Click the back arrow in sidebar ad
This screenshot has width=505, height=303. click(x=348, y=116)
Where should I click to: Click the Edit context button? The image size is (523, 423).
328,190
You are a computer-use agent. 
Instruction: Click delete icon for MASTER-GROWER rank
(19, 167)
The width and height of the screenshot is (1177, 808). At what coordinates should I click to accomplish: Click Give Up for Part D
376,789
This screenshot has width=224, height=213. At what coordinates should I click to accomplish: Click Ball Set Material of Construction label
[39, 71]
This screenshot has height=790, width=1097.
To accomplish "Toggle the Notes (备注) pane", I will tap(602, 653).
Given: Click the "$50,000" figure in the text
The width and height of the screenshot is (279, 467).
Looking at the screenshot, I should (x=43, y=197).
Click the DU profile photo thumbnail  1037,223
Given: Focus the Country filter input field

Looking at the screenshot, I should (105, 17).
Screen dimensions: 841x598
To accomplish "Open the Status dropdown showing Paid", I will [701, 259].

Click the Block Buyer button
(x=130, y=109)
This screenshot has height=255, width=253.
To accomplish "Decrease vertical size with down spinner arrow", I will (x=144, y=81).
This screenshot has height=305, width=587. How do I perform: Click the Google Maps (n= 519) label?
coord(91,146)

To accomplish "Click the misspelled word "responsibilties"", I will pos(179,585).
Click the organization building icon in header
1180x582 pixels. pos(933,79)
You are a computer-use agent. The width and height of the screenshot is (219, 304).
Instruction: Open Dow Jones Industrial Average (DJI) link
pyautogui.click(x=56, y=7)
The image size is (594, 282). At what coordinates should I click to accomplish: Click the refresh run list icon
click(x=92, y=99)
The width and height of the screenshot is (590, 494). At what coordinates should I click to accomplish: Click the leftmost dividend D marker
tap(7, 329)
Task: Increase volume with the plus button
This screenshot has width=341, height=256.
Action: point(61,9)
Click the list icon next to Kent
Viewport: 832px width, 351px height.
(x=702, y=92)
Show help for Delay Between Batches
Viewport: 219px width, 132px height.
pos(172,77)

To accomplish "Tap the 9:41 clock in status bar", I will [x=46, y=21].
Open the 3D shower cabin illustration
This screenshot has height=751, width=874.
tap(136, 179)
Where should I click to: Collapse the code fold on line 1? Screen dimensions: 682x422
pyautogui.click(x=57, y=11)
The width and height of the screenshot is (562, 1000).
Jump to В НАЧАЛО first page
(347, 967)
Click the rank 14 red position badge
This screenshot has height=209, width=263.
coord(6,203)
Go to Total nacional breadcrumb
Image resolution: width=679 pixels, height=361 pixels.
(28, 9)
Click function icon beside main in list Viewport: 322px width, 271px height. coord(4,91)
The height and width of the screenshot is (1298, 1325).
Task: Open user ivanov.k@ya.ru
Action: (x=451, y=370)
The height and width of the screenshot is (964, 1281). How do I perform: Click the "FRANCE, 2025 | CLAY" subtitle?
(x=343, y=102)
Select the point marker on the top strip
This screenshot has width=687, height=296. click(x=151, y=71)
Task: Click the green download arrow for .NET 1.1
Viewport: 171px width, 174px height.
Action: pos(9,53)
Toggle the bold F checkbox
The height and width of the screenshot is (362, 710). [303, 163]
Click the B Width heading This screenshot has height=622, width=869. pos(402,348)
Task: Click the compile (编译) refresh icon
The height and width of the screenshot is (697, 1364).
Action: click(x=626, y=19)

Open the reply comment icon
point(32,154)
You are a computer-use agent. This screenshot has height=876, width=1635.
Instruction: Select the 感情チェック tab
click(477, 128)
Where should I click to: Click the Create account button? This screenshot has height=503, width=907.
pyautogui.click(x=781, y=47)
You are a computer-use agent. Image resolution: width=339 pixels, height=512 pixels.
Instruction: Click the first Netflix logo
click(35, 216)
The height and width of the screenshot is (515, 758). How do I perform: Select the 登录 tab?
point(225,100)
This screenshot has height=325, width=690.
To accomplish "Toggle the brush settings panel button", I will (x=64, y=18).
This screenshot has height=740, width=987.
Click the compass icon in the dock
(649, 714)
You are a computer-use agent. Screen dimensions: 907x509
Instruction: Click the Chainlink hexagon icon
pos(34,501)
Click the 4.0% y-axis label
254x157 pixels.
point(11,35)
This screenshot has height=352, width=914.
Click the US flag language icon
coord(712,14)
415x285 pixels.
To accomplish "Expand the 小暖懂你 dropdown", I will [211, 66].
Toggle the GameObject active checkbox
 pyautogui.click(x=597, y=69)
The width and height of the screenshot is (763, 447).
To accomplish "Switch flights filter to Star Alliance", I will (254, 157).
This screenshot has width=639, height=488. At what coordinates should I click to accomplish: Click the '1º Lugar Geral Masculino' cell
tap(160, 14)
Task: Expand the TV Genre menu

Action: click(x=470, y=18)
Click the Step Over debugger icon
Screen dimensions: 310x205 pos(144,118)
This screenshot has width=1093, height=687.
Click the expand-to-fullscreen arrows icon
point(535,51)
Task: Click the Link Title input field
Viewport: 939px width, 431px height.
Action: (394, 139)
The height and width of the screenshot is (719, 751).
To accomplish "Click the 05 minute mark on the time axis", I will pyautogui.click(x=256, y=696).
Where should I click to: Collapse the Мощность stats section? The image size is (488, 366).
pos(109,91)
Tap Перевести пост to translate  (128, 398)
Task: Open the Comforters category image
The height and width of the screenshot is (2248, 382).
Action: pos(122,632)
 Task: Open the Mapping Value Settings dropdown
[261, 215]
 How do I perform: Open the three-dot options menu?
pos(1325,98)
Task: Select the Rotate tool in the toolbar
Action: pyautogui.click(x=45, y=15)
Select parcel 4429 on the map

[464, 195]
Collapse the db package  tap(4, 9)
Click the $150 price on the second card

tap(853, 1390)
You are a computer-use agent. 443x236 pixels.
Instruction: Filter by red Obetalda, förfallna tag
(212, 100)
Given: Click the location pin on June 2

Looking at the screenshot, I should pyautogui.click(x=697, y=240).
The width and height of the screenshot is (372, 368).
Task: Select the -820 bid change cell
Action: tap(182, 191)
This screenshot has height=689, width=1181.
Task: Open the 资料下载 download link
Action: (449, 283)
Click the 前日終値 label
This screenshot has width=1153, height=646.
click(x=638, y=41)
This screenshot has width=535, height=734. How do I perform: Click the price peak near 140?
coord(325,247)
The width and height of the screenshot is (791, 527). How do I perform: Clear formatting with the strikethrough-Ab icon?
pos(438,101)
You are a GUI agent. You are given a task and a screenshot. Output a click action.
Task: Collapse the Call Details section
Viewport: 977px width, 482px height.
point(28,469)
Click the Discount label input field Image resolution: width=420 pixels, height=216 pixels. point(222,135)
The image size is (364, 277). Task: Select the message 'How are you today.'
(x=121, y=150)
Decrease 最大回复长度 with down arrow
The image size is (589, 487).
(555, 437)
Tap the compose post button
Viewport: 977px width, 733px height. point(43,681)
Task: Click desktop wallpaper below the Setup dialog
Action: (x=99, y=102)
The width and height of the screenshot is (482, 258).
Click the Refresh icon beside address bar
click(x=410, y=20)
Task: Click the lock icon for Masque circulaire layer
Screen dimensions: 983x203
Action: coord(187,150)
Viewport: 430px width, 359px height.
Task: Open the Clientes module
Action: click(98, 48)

....

**Assignment:**
Would you return every line of the data above exactly?

**Completed task:**
Click the back arrow in sidebar ad
This screenshot has width=505, height=303. click(x=348, y=116)
Where should I click to: Click the Edit context button? The image size is (523, 423).
328,190
You are a computer-use agent. 
Instruction: Click delete icon for MASTER-GROWER rank
(19, 167)
The width and height of the screenshot is (1177, 808). At what coordinates should I click to accomplish: Click Give Up for Part D
376,789
This screenshot has width=224, height=213. At what coordinates should I click to accomplish: Click Ball Set Material of Construction label
[39, 71]
This screenshot has height=790, width=1097.
To accomplish "Toggle the Notes (备注) pane", I will tap(602, 653).
Given: Click the "$50,000" figure in the text
The width and height of the screenshot is (279, 467).
Looking at the screenshot, I should (x=43, y=197).
Click the DU profile photo thumbnail  1037,223
Given: Focus the Country filter input field

Looking at the screenshot, I should (105, 17).
Screen dimensions: 841x598
To accomplish "Open the Status dropdown showing Paid", I will [701, 259].

Click the Block Buyer button
(x=130, y=109)
This screenshot has height=255, width=253.
To accomplish "Decrease vertical size with down spinner arrow", I will (x=144, y=81).
This screenshot has height=305, width=587. How do I perform: Click the Google Maps (n= 519) label?
coord(91,146)

To accomplish "Click the misspelled word "responsibilties"", I will pos(179,585).
Click the organization building icon in header
1180x582 pixels. pos(933,79)
You are a computer-use agent. The width and height of the screenshot is (219, 304).
Instruction: Open Dow Jones Industrial Average (DJI) link
pyautogui.click(x=56, y=7)
The image size is (594, 282). At what coordinates should I click to accomplish: Click the refresh run list icon
click(x=92, y=99)
The width and height of the screenshot is (590, 494). At what coordinates should I click to accomplish: Click the leftmost dividend D marker
tap(7, 329)
Task: Increase volume with the plus button
This screenshot has width=341, height=256.
Action: point(61,9)
Click the list icon next to Kent
Viewport: 832px width, 351px height.
(x=702, y=92)
Show help for Delay Between Batches
Viewport: 219px width, 132px height.
pos(172,77)

To accomplish "Tap the 9:41 clock in status bar", I will [x=46, y=21].
Open the 3D shower cabin illustration
This screenshot has height=751, width=874.
tap(136, 179)
Where should I click to: Collapse the code fold on line 1? Screen dimensions: 682x422
pyautogui.click(x=57, y=11)
The width and height of the screenshot is (562, 1000).
Jump to В НАЧАЛО first page
(347, 967)
Click the rank 14 red position badge
This screenshot has height=209, width=263.
coord(6,203)
Go to Total nacional breadcrumb
Image resolution: width=679 pixels, height=361 pixels.
(28, 9)
Click function icon beside main in list Viewport: 322px width, 271px height. coord(4,91)
The height and width of the screenshot is (1298, 1325).
Task: Open user ivanov.k@ya.ru
Action: (x=451, y=370)
The height and width of the screenshot is (964, 1281). How do I perform: Click the "FRANCE, 2025 | CLAY" subtitle?
(x=343, y=102)
Select the point marker on the top strip
This screenshot has width=687, height=296. click(x=151, y=71)
Task: Click the green download arrow for .NET 1.1
Viewport: 171px width, 174px height.
Action: pos(9,53)
Toggle the bold F checkbox
The height and width of the screenshot is (362, 710). [303, 163]
Click the B Width heading This screenshot has height=622, width=869. pos(402,348)
Task: Click the compile (编译) refresh icon
The height and width of the screenshot is (697, 1364).
Action: click(x=626, y=19)

Open the reply comment icon
point(32,154)
You are a computer-use agent. This screenshot has height=876, width=1635.
Instruction: Select the 感情チェック tab
click(477, 128)
Where should I click to: Click the Create account button? This screenshot has height=503, width=907.
pyautogui.click(x=781, y=47)
You are a computer-use agent. Image resolution: width=339 pixels, height=512 pixels.
Instruction: Click the first Netflix logo
click(35, 216)
The height and width of the screenshot is (515, 758). How do I perform: Select the 登录 tab?
point(225,100)
This screenshot has height=325, width=690.
To accomplish "Toggle the brush settings panel button", I will (x=64, y=18).
This screenshot has height=740, width=987.
Click the compass icon in the dock
(649, 714)
You are a computer-use agent. Screen dimensions: 907x509
Instruction: Click the Chainlink hexagon icon
pos(34,501)
Click the 4.0% y-axis label
254x157 pixels.
point(11,35)
This screenshot has height=352, width=914.
Click the US flag language icon
coord(712,14)
415x285 pixels.
To accomplish "Expand the 小暖懂你 dropdown", I will [211, 66].
Toggle the GameObject active checkbox
 pyautogui.click(x=597, y=69)
The width and height of the screenshot is (763, 447).
To accomplish "Switch flights filter to Star Alliance", I will (254, 157).
This screenshot has width=639, height=488. At what coordinates should I click to accomplish: Click the '1º Lugar Geral Masculino' cell
tap(160, 14)
Task: Expand the TV Genre menu

Action: click(x=470, y=18)
Click the Step Over debugger icon
Screen dimensions: 310x205 pos(144,118)
This screenshot has width=1093, height=687.
Click the expand-to-fullscreen arrows icon
point(535,51)
Task: Click the Link Title input field
Viewport: 939px width, 431px height.
Action: (394, 139)
The height and width of the screenshot is (719, 751).
To accomplish "Click the 05 minute mark on the time axis", I will pyautogui.click(x=256, y=696).
Where should I click to: Collapse the Мощность stats section? The image size is (488, 366).
pos(109,91)
Tap Перевести пост to translate  (128, 398)
Task: Open the Comforters category image
The height and width of the screenshot is (2248, 382).
Action: pos(122,632)
 Task: Open the Mapping Value Settings dropdown
[261, 215]
 How do I perform: Open the three-dot options menu?
pos(1325,98)
Task: Select the Rotate tool in the toolbar
Action: pyautogui.click(x=45, y=15)
Select parcel 4429 on the map

[464, 195]
Collapse the db package  tap(4, 9)
Click the $150 price on the second card

tap(853, 1390)
You are a computer-use agent. 443x236 pixels.
Instruction: Filter by red Obetalda, förfallna tag
(212, 100)
Given: Click the location pin on June 2

Looking at the screenshot, I should pyautogui.click(x=697, y=240).
The width and height of the screenshot is (372, 368).
Task: Select the -820 bid change cell
Action: tap(182, 191)
This screenshot has height=689, width=1181.
Task: Open the 资料下载 download link
Action: (449, 283)
Click the 前日終値 label
This screenshot has width=1153, height=646.
click(x=638, y=41)
This screenshot has width=535, height=734. How do I perform: Click the price peak near 140?
coord(325,247)
The width and height of the screenshot is (791, 527). How do I perform: Clear formatting with the strikethrough-Ab icon?
pos(438,101)
You are a GUI agent. You are given a task and a screenshot. Output a click action.
Task: Collapse the Call Details section
Viewport: 977px width, 482px height.
point(28,469)
Click the Discount label input field Image resolution: width=420 pixels, height=216 pixels. point(222,135)
The image size is (364, 277). Task: Select the message 'How are you today.'
(x=121, y=150)
Decrease 最大回复长度 with down arrow
The image size is (589, 487).
(555, 437)
Tap the compose post button
Viewport: 977px width, 733px height. point(43,681)
Task: Click desktop wallpaper below the Setup dialog
Action: (x=99, y=102)
The width and height of the screenshot is (482, 258).
Click the Refresh icon beside address bar
click(x=410, y=20)
Task: Click the lock icon for Masque circulaire layer
Screen dimensions: 983x203
Action: coord(187,150)
Viewport: 430px width, 359px height.
Task: Open the Clientes module
Action: click(98, 48)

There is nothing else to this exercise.